> WHAT THE TASK REQUIRES: Edit the text on Norman Rowlinson so that the part between "Rowlinson appointed Tony" and "sacked by Rowlinson.", inclusive, is given again with "sacked" replaced by "dismissed".
==== TEXT PROVIDED ====
- Born: June 1923
- Died: 18 August 2006

= Norman Rowlinson =

Norman Rowlinson (June 1923 – 18 August 2006) was an English businessman and chairman of Crewe Alexandra from 1964 to 1988, (Note: Different sources give varying dates (some suggest 1987), however records at Companies House show Rowlinson was chairman in May 1988; Bowler had become chairman by the time the following years accounts were signed in May 1989.) credited with keeping the club afloat during its toughest financial times.

A director of a timber business, he joined Crewe as a director in 1962, and became chairman in 1964. Crewe achieved promotion from the Fourth Division on two occasions during the 1960s, but initially unable to establish themselves at the higher level. In 1963, Crewe secured their first promotion to the Third Division, finishing in third place, but were relegated back to Division Four the following season. Managed by Ernie Tagg, the club achieved promotion for a second time in 1967–68, but again spent just one season in the Third Division. From 1969, Crewe spent 20 years in Division Four, finishing bottom in 1971–72, 1978–79 and 1981–82.

Rowlinson appointed Tony Waddington as manager in 1978. Popular with fans, Waddington failed to achieve promotion in 1981 and was sacked by Rowlinson.

In June 1983, after Crewe finished second from bottom at the end of the 1982–83 season, Rowlinson appointed Milan-born Dario Gradi as manager. Gradi looked to build an academy structure to develop players that could be sold to help fund the player development programme. Among his early transfer successes were Geoff Thomas and John Pemberton (both signed from Rochdale and sold to Crystal Palace, in 1987 and 1988 respectively), and former Manchester United apprentice David Platt, signed in 1985 and sold to Aston Villa for £200,000 in February 1988. Gradi remained as manager for 24 years, helping improve Crewe's fortunes through the 1980s. In 1989 they achieved promotion to the Third Division by finishing third in the Fourth Division, ending 20 years of bottom division football. They remained in the Third Division for two years before being relegated again. Crewe were then promoted again in 1994 after a final day victory at Chester City. Crewe then twice lost in play-off semi-finals, to Bristol Rovers in 1995 and Notts County in 1996, before returning to Wembley in the 1997 Division Two play-off final, securing a 1–0 victory over Brentford to put the club back in the second tier for the first time since 1896.

Rowlinson retired as chairman in 1988 when he handed over the reins to John Bowler, although he remained at the club as a director and president.
==== DATA EXCERPTS ====
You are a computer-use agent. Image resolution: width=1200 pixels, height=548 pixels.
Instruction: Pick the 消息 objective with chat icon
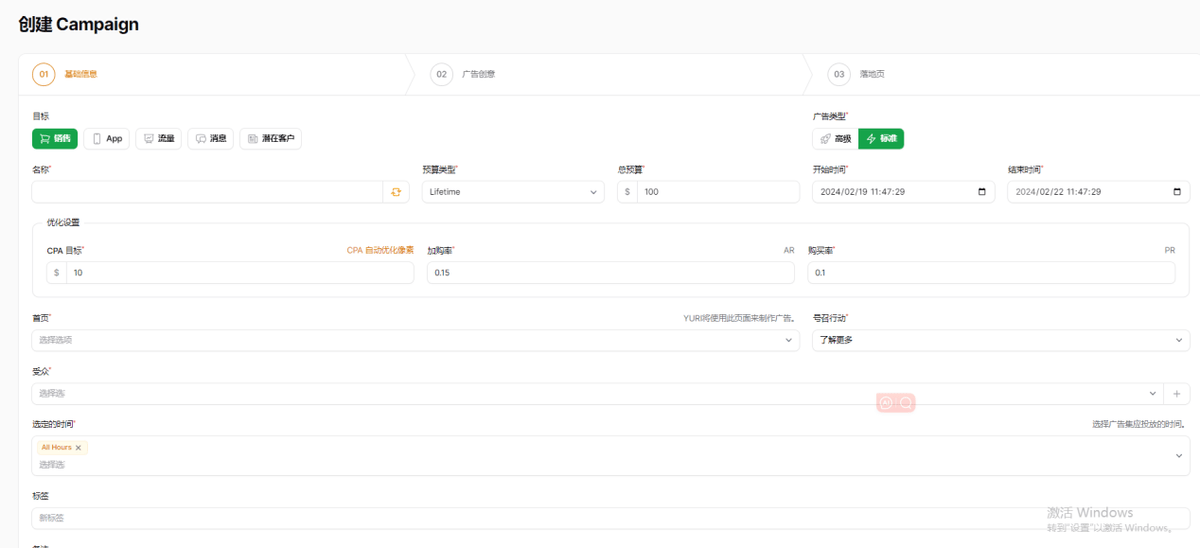click(x=210, y=139)
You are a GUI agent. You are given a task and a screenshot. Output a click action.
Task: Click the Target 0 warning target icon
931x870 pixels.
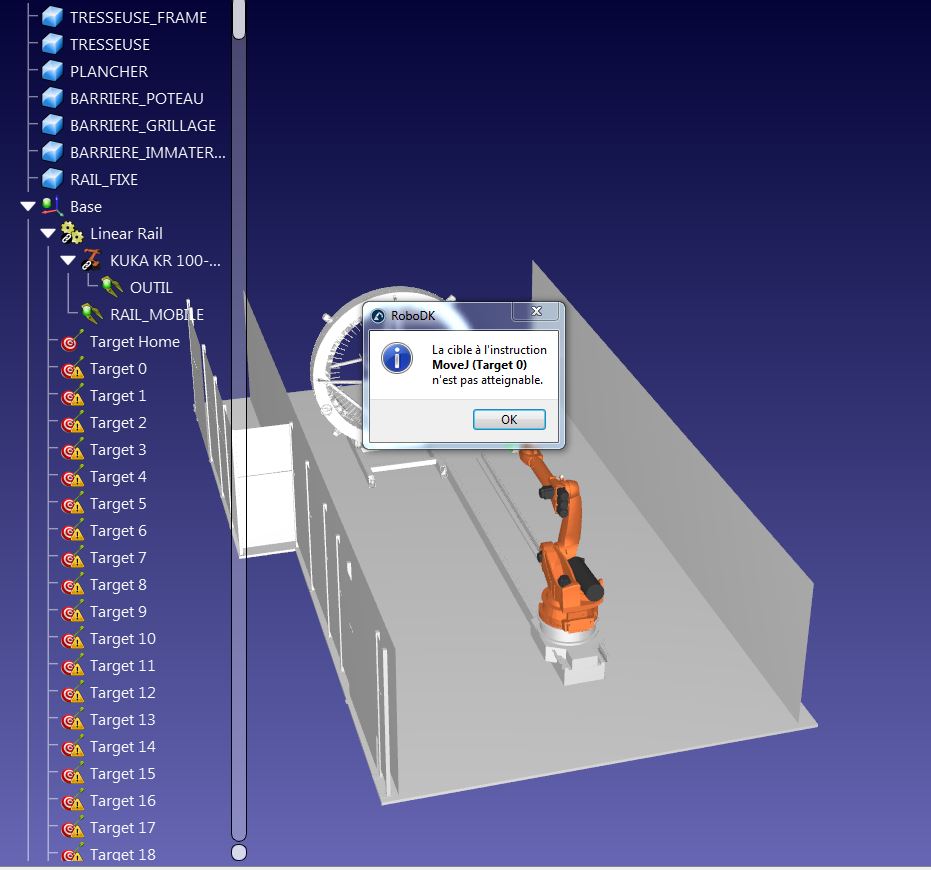(72, 368)
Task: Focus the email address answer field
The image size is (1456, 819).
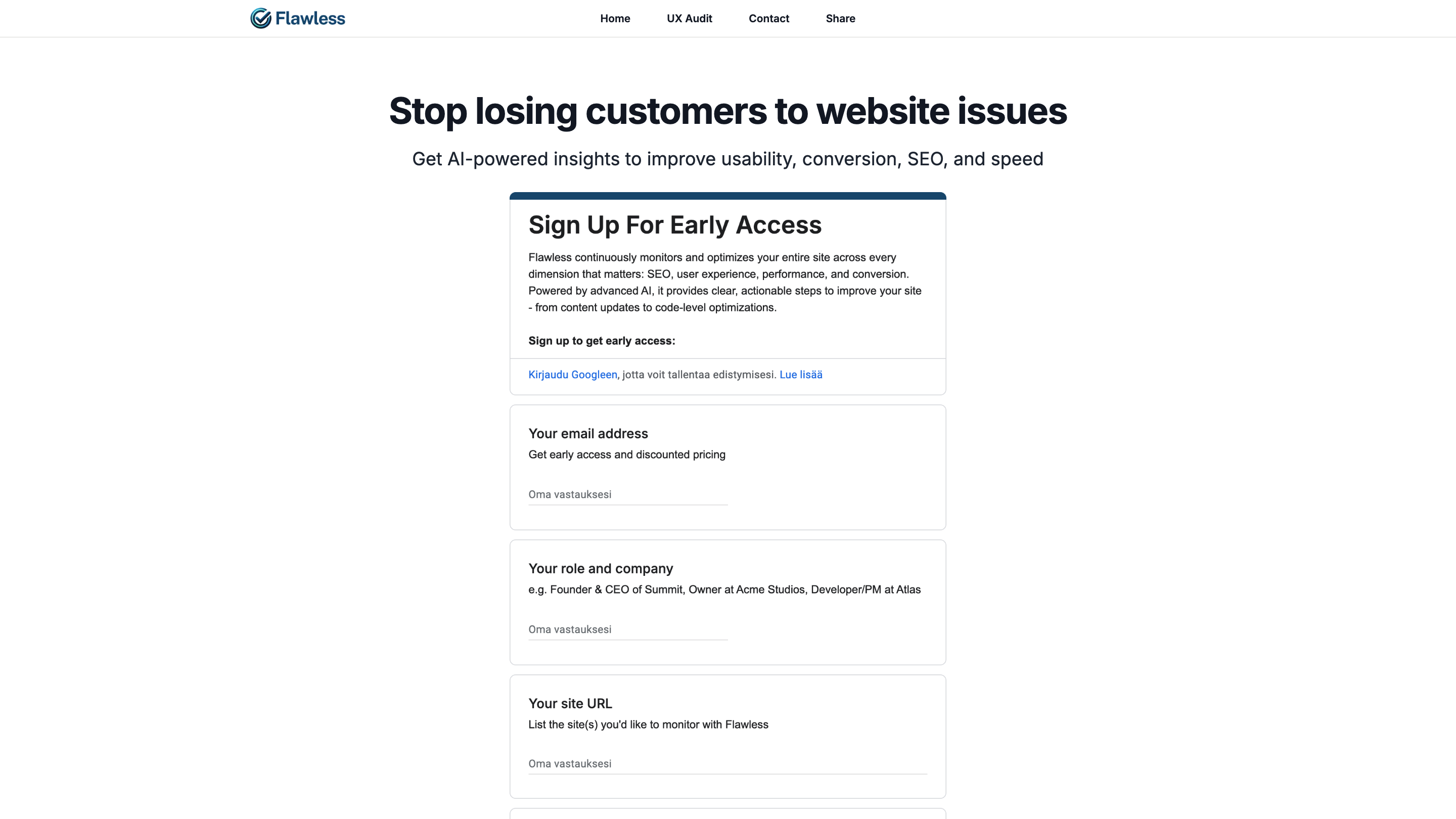Action: (x=627, y=494)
====
> YOUR RESPONSE:
Rowlinson appointed Tony Waddington as manager in 1978. Popular with fans, Waddington failed to achieve promotion in 1981 and was dismissed by Rowlinson.